Your task
Using the material below, copy every line where "will" appears.

Study material

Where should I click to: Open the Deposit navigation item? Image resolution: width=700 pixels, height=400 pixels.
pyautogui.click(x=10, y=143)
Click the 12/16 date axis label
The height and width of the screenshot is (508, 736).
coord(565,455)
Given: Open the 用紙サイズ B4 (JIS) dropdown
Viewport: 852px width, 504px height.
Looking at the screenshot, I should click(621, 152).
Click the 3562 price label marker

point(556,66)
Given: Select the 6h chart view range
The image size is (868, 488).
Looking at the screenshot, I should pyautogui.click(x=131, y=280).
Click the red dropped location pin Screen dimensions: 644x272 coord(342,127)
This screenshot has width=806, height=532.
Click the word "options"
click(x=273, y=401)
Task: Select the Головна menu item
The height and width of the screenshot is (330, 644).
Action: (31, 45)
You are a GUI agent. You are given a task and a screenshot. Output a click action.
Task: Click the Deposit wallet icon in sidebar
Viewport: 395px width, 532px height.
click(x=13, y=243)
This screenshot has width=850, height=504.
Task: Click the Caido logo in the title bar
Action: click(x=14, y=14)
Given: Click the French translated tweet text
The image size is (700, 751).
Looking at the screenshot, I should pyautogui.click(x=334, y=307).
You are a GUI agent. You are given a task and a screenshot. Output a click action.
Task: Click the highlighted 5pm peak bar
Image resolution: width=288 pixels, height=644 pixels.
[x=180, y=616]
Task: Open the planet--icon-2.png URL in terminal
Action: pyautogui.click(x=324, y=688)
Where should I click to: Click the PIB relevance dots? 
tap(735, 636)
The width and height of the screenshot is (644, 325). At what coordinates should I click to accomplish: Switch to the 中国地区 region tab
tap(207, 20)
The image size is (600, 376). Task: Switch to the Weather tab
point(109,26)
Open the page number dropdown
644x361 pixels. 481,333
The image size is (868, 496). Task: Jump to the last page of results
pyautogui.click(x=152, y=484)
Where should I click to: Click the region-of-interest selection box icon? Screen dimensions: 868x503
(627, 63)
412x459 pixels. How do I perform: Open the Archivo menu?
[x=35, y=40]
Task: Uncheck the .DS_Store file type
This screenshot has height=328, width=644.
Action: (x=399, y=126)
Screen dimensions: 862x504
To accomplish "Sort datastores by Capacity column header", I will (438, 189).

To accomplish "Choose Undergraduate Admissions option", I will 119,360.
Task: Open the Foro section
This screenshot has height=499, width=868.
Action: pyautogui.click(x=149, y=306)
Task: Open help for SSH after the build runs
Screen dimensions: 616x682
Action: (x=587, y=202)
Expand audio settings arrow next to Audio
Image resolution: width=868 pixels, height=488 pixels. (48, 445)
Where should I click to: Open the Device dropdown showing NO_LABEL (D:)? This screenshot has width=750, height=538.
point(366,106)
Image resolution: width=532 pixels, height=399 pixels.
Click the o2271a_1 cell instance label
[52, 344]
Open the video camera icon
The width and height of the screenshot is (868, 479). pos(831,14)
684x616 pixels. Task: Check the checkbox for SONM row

Answer
To accomplish "Sort datastores by Capacity column header", I will (438, 189).
To accomplish "Choose Undergraduate Admissions option", I will 119,360.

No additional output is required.